__Compiti da svolgere__
A. Rispondi in base al brano dell'esercizio:
(i) Chi dirige il Centro di Ricerca su Energia, Ambiente e Clima?
(ii) Di quale università fa parte Josè L. Domingo?
(iii) Per quale ente partecipa Cosimo Distante alle valutazioni sui modelli?
B. Trascrivi senza modifiche il passo del brano dell'esercizio che comincia con le parole "Dall’Università di Bruxelles" e termina dopo "dell’Università di Reus.".
C. Elenca tutti i partecipanti dell'Università di Bruxelles nominati nel brano dell'esercizio.

__Brano dell'esercizio__
+ + + + + + +

Significativa la formale adesione della Facoltà di Medicina dell’Università Complutense di Madrid, guidata dal Preside Javier Arias, che vede impegnati biologi molecolari del calibro di Elena Vara e Lisa Rancan, in stretta collaborazione con il Centro di Ricerca su Energia, Ambiente e Clima diretto da Begona Artinano.
Dalla Harvard T.H. Chan School of Public Health partecipa Francesca Dominici, mentre per la Columbia University di New York aderiscono Darby Jack e Steven Chillrud, a cui si aggiungono Elena Colicino del Mount Sinai Hospital, sempre a New York, e M.Cristina Tirado von der Pahlen, direttrice dell’Istituto per l’Ambiente e Sostenibilità della UCLA di Los Angeles in California.
Dall’Università di Bruxelles partecipano Alessandro Parente, Cyril Gueydan e Anne Botteaux, dall’Università di Oxford Francesco Salustri e dall’Imperial College di Londra l’esperto di Sistemi Energetici, Antonio Marco Pantaleo. Dall’Istituto di Global Health di Barcellona aderisce Xavier Rodo, grande esperto di rilevazioni ambientali e, sempre dalla Catalogna, Josè L. Domingo dell’Università di Reus.
“Numerosi i ricercatori italiani coinvolti, con l’obiettivo di sviluppare un protocollo analitico internazionale in base al quale poter confermare o escludere la presenza dell’RNA SARS-CoV-2 sul particolato in diverse città colpite da epidemie di COVID-19 e possibilmente avviare una valutazione specifica della vitalità e virulenza dei virus eventualmente riscontrati sulle polveri sottili. Ulteriore obiettivo è quello di individuare applicazioni in ambito preventivo, come l’uso dei test sul particolato quale indicatore precoce di future recidive epidemiche, oltre ad approfondire i modelli di diffusione del virus in relazione ai parametri meteo climatici e d’inquinamento”, sottolineano Leonardo Setti dell’Università Alma Mater di Bologna e Gianluigi De Gennaro dell’Università di Bari Aldo Moro.
Oltre a Setti, l’Alma Mater è rappresentata da Fabrizio Passarini, mentre Alberto Pallavicini e Pierluigi Barbieri provengono dall’Università di Trieste, nella cui Azienda Ospedaliera opera anche Maurizio Ruscio. L’Università Federico II di Napoli aderisce con l’infettivologo Ivan Gentile e con Annamaria Colao, titolare della Cattedra UNESCO per l’Educazione alla Salute e lo Sviluppo Sostenibile. Dall’Università di Torino partecipa Pierluigi Conzo (Collegio Carlo Alberto).
Per le valutazioni sui modelli partecipa Cosimo Distante del CNR-ISASI, mentre per quelle economiche Leonardo Becchetti e Gianluigi Conzo dell’Università di Roma “Tor Vergata”.
Ed è proprio Leonardo Becchetti a precisare che: “I dati quotidiani dei Comuni e delle province italiane mostrano che, laddove persistono livelli elevati di particolato a lungo termine, si riscontra una significativa correlazione con l’entità del contagio e decessi per COVID-19, anche tenendo conto di altri fattori concorrenti – come la densità della popolazione, i flussi di pendolari, la qualità dei servizi sanitari ed altro – e applicando diverse metodologie di analisi, siano essi modelli a sezione trasversale o per dati aggregati, ovvero a effetto fisso e sintetici controfattuali. Il risultato sembra sempre propendere per un legame tra inquinamento e COVID”, conclude il comunicato stampa.

+ + + + + + +

__Contenuto del dataset__
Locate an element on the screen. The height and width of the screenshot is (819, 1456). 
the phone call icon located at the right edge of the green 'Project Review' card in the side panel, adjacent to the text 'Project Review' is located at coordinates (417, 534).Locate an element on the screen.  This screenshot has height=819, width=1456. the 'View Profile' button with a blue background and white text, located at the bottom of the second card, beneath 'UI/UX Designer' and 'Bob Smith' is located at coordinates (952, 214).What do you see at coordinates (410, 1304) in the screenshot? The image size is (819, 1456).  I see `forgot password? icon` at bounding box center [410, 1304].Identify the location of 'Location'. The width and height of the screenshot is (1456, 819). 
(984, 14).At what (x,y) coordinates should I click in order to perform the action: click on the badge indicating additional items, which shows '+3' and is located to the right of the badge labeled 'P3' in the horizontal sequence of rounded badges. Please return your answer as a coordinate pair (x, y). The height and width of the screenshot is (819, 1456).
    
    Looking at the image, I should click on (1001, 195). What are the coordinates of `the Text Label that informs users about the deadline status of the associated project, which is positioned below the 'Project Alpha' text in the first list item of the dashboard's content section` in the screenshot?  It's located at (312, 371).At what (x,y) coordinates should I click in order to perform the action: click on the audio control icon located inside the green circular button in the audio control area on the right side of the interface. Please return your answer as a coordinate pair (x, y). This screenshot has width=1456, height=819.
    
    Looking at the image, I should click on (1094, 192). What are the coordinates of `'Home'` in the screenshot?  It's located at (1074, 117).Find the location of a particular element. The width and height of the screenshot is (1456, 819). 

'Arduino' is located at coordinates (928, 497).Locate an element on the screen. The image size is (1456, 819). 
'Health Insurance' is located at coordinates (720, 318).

+ + + + + + +

__Sezione risposte__
A.
(i) Begona Artinano
(ii) L'Università di Reus
(iii) Il CNR-ISASI

B.
Dall’Università di Bruxelles partecipano Alessandro Parente, Cyril Gueydan e Anne Botteaux, dall’Università di Oxford Francesco Salustri e dall’Imperial College di Londra l’esperto di Sistemi Energetici, Antonio Marco Pantaleo. Dall’Istituto di Global Health di Barcellona aderisce Xavier Rodo, grande esperto di rilevazioni ambientali e, sempre dalla Catalogna, Josè L. Domingo dell’Università di Reus.

C.
Alessandro Parente
Cyril Gueydan
Anne Botteaux